**Task directions**
Only a slice of the listing below is wanted. Retype the lines from the one containing "Task: Click the 工作台 workbench icon" through the one containing "This screenshot has height=496, width=732.", exactly, both ends included.

**Data shown**
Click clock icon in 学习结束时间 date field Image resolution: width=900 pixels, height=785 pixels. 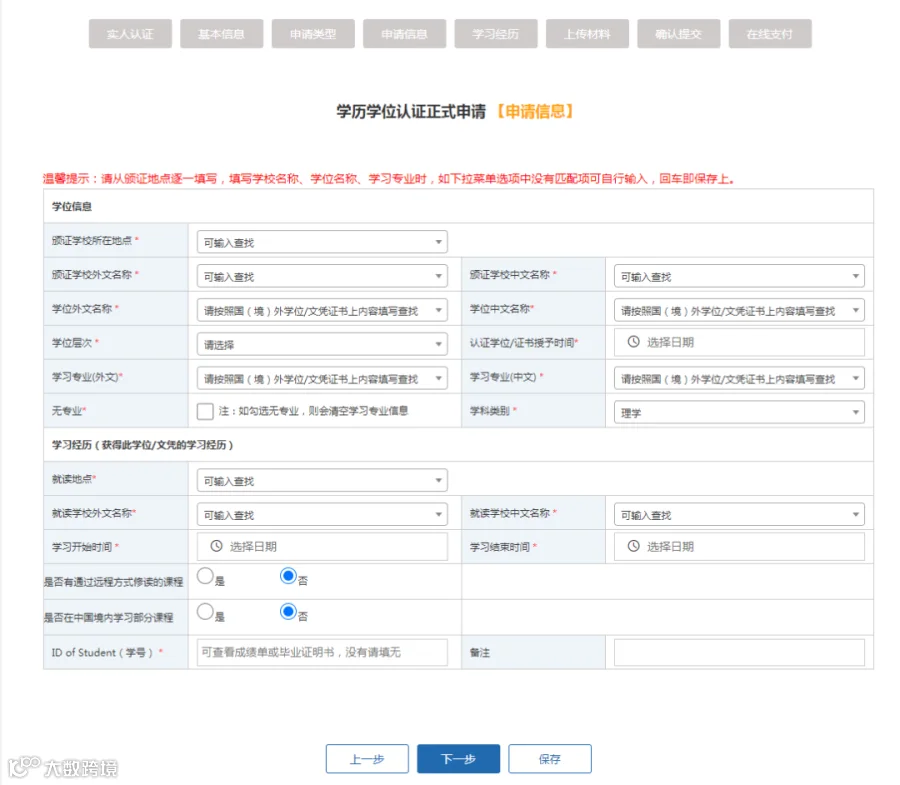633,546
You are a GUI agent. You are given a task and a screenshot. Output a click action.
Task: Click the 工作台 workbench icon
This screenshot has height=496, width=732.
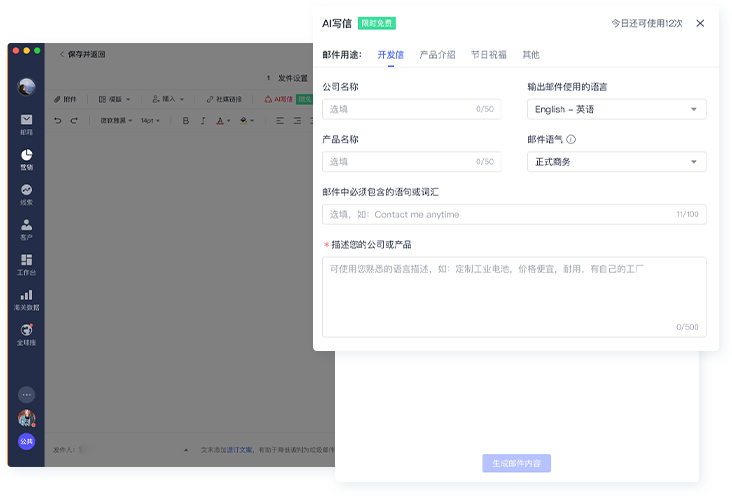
---
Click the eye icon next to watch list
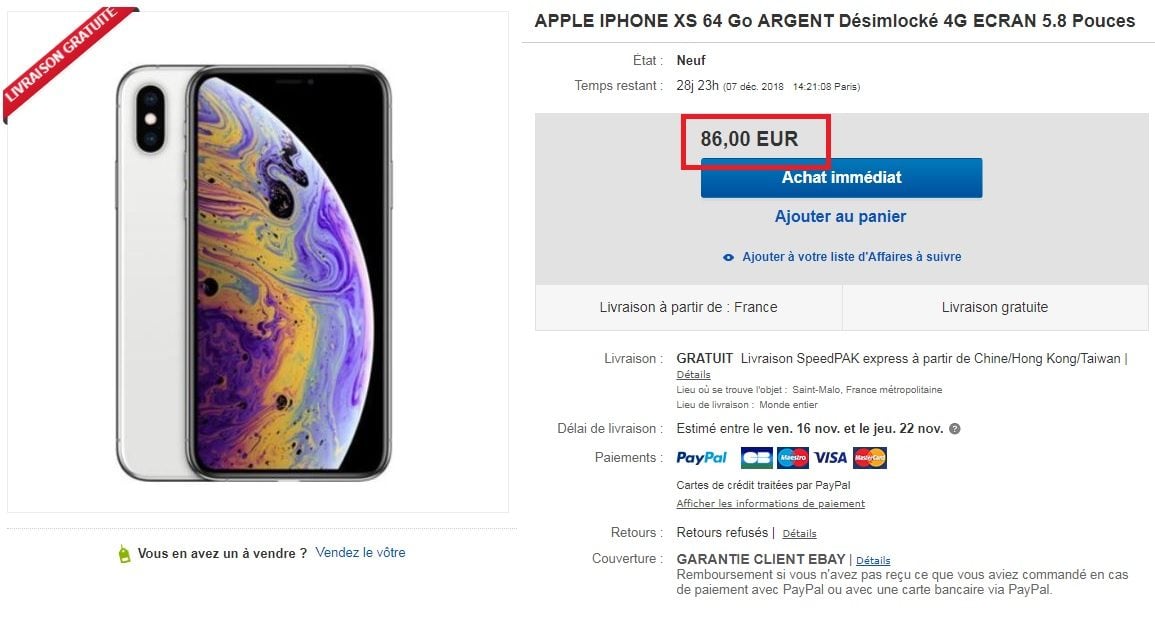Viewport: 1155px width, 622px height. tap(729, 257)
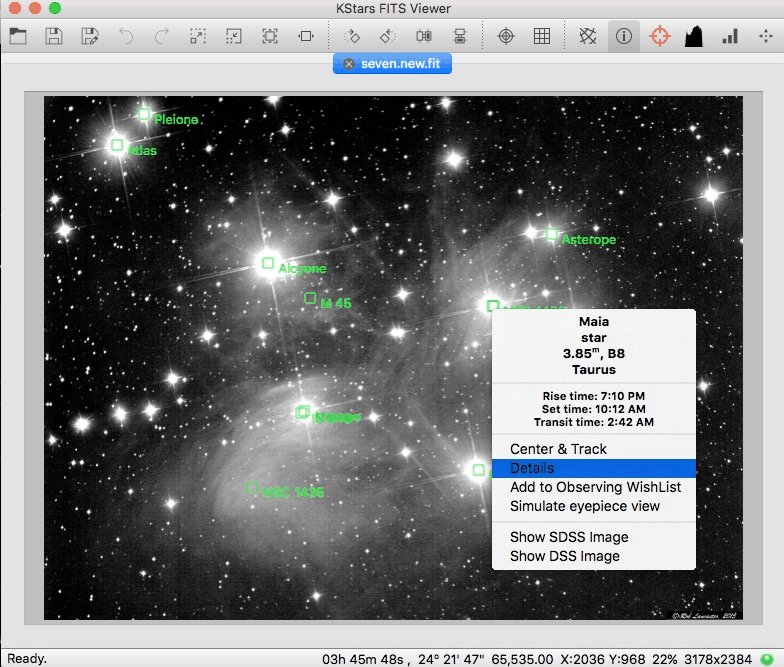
---
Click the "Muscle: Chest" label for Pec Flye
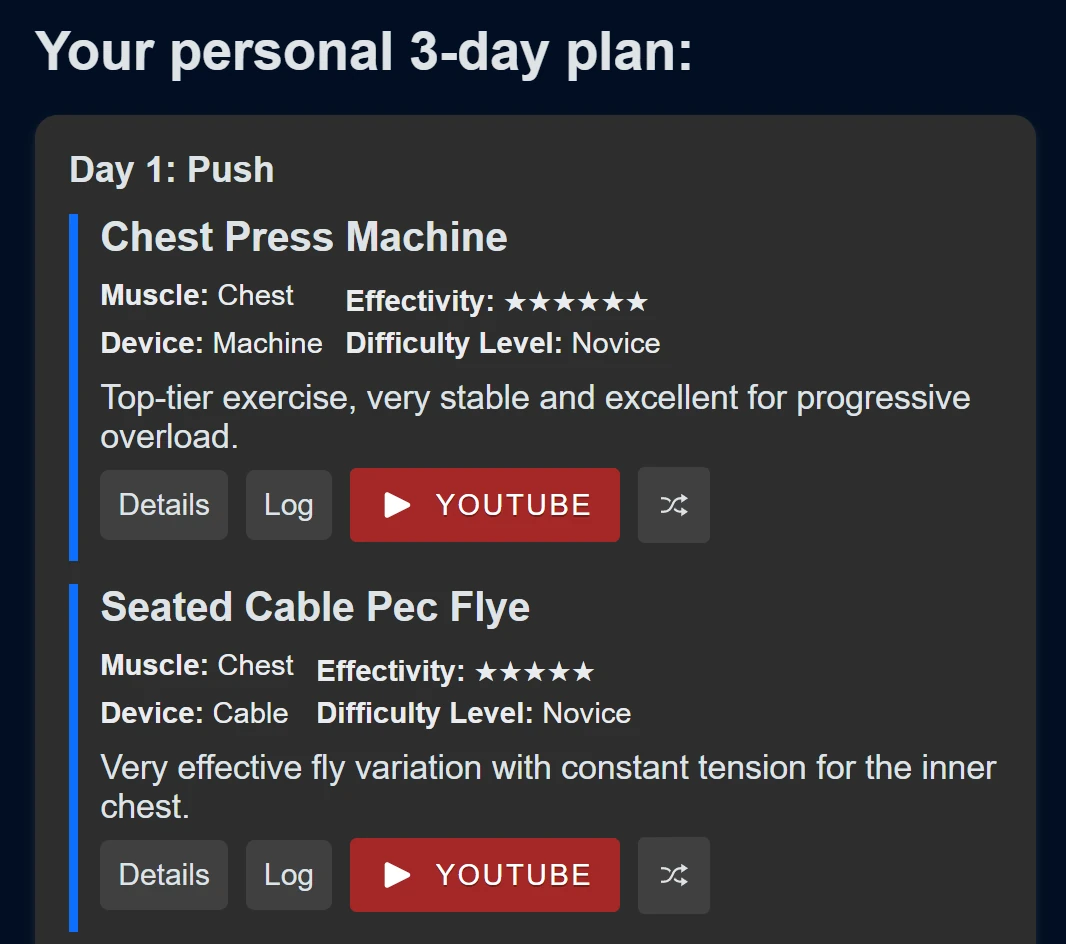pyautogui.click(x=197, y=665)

**Result for this exercise**
Task: Click the 工作台 workbench icon
This screenshot has height=496, width=732.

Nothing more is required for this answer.